ADHD prediction from individual-space T1 images using a Vision Transformer with a gross-region grid framework.
Authors
Affiliations (4)
Affiliations (4)
- Graduate Degree Program of Applied Data Sciences, Sophia University, 7-1 Kioi-cho, Chiyoda-ku, 102-8554, Tokyo, Japan. Electronic address: [email protected].
- Medical Institute of Developmental Disabilities Research, Showa Medical University, 6-11-11 Kita-karasuyama, Setagaya-ku, 157-8577, Tokyo, Japan. Electronic address: [email protected].
- Medical Institute of Developmental Disabilities Research, Showa Medical University, 6-11-11 Kita-karasuyama, Setagaya-ku, 157-8577, Tokyo, Japan. Electronic address: [email protected].
- Graduate Degree Program of Applied Data Sciences, Sophia University, 7-1 Kioi-cho, Chiyoda-ku, 102-8554, Tokyo, Japan. Electronic address: [email protected].
Abstract
Predicting attention-deficit/hyperactivity disorder (ADHD) from neuroimaging remains challenging due to heterogeneous brain morphology.

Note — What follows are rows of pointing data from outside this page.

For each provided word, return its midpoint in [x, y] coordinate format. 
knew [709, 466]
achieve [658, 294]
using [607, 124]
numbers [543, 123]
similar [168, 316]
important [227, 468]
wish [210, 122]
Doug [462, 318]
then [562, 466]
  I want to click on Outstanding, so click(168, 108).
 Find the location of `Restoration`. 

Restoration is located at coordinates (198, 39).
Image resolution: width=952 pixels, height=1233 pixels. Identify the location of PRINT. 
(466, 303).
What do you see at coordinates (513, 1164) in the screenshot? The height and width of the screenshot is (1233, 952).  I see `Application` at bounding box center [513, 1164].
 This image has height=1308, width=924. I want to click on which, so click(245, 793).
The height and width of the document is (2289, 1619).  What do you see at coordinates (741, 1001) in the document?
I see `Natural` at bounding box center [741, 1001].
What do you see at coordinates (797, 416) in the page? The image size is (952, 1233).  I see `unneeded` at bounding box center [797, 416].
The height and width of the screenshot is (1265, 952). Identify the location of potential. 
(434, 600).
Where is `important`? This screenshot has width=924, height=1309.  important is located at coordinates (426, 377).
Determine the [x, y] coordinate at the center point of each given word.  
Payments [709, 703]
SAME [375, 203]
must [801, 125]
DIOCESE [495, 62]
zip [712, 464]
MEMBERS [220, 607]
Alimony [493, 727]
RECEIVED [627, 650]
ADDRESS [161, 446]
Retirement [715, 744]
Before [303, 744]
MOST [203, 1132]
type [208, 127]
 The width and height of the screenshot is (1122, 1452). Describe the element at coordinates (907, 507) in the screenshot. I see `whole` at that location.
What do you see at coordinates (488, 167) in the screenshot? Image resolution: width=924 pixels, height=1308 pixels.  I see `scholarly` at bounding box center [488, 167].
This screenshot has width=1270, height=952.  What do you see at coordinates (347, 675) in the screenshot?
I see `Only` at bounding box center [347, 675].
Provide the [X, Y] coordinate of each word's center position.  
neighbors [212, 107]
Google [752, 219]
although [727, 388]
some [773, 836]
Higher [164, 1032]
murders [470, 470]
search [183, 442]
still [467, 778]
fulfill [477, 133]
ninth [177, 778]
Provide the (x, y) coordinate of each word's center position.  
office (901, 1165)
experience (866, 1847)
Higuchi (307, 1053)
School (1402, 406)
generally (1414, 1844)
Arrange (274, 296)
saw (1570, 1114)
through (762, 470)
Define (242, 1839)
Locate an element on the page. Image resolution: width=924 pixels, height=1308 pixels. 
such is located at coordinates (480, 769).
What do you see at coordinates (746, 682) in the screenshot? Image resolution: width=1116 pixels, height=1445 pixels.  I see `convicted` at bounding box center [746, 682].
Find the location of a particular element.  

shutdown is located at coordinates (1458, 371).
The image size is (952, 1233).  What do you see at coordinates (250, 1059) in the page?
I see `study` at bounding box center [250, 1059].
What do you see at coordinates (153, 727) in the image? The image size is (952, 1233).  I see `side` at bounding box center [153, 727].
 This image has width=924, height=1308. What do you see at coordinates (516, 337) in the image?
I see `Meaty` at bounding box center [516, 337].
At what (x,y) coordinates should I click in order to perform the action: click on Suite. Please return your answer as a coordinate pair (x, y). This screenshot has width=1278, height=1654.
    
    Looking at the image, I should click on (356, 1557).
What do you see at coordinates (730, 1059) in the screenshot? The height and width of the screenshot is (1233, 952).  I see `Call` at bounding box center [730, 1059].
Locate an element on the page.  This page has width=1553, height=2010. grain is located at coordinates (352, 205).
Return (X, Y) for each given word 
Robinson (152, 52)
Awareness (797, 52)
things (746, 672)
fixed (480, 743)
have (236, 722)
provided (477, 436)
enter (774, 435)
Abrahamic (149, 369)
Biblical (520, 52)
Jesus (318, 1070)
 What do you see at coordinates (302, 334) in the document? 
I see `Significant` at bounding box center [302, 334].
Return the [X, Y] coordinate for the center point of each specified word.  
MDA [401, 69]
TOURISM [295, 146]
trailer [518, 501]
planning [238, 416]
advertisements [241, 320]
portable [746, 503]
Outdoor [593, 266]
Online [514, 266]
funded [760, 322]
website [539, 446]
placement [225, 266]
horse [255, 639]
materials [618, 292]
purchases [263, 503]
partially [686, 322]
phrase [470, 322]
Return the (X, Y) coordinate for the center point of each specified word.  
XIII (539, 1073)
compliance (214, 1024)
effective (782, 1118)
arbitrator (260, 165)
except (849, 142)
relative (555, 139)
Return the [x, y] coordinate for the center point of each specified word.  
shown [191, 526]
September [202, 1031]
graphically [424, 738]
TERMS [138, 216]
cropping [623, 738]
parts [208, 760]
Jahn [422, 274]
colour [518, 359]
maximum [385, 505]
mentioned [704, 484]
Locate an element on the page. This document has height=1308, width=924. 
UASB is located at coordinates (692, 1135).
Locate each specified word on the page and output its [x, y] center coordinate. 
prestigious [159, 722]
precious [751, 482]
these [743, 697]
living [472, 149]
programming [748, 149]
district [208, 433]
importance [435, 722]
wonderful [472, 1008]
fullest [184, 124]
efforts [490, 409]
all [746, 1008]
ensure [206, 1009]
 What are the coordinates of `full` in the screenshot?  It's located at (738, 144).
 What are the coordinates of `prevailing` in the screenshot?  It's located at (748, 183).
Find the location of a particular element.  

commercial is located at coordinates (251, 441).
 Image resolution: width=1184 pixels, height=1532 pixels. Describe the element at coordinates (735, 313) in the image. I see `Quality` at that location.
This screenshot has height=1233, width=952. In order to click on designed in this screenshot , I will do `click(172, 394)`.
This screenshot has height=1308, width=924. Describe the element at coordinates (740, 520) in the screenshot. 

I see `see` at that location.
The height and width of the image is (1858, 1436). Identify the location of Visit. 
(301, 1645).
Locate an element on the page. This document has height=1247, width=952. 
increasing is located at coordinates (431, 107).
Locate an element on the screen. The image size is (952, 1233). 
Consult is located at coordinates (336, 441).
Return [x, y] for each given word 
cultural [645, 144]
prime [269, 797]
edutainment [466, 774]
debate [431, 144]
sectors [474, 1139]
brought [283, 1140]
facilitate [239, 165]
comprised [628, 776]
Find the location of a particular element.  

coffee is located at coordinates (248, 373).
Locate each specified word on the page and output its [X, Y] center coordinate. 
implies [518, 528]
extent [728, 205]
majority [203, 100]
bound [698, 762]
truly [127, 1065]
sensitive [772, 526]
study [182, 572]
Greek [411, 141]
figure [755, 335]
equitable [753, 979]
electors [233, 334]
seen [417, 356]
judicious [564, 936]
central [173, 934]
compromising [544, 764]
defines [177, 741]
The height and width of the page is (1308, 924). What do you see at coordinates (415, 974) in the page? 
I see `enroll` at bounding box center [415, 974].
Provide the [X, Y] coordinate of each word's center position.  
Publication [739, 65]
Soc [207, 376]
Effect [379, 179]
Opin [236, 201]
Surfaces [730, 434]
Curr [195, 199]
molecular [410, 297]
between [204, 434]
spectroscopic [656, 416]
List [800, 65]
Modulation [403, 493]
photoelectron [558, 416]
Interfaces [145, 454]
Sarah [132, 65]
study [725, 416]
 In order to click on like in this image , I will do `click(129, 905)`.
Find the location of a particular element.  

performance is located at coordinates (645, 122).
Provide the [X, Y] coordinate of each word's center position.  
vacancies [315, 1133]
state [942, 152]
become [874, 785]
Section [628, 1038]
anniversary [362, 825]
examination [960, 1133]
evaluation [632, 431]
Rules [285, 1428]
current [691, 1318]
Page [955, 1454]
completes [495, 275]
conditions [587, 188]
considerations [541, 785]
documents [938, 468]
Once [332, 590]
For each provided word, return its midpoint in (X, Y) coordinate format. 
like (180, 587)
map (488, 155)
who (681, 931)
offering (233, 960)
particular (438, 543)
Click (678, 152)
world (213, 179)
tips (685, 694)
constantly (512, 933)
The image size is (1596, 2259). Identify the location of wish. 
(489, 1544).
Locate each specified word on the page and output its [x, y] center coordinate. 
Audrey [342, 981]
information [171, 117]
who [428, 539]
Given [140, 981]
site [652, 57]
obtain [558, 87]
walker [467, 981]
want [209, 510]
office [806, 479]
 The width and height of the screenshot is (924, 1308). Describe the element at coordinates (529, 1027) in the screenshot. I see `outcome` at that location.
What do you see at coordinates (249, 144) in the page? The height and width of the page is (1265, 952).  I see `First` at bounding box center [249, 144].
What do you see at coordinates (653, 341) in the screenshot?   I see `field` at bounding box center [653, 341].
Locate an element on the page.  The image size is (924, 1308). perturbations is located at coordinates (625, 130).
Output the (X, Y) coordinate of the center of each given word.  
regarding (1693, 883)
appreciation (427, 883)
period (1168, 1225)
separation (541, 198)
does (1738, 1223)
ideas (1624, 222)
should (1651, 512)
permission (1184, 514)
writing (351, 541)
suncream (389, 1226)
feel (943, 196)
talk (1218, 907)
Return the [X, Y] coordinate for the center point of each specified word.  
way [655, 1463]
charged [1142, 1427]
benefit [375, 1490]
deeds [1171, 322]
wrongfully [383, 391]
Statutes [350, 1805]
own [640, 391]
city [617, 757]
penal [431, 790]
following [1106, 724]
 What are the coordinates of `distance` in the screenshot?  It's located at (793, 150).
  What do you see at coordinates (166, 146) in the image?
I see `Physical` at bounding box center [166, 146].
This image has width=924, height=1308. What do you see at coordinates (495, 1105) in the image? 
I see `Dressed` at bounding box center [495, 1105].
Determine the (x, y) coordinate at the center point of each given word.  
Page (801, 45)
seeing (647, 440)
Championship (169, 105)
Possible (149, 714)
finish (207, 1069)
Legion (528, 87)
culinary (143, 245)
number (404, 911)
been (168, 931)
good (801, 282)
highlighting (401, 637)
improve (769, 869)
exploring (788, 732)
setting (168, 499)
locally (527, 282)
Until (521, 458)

In this study, we proposed an end-to-end framework using Vision Transformer (ViT) models to directly learn discriminative features from individual-space T1-weighted MRI. We evaluated two anatomical coverage patterns to assess the impact of data reduction and spatial granularity: (1) whole-brain (WB) axial slices and (2) 11 representative slices (R11). Our results demonstrated that the ViT achieved the highest numerical AUC, significantly outperforming the baseline CNN and the conventional ROI-based approach, while performing comparably to ResNet. Notably, the transition from WB to R11 (AUC 0.75) showed no statistically significant degradation in performance (p=0.19), proving that high diagnostic integrity can be maintained even with substantial anatomical data reduction. Interpretability analysis via SHAP, applied to the R11 configuration, identified consistent high-impact spatial clusters across anatomical axes. Specifically, the precentral gyrus and occipital regions emerged as robust neuroanatomical substrates for ADHD classification. These findings suggest that transformer-based self-attention effectively integrates distributed morphological variations across sensorimotor and visual processing networks, providing an anatomically coherent approach to ADHD diagnosis.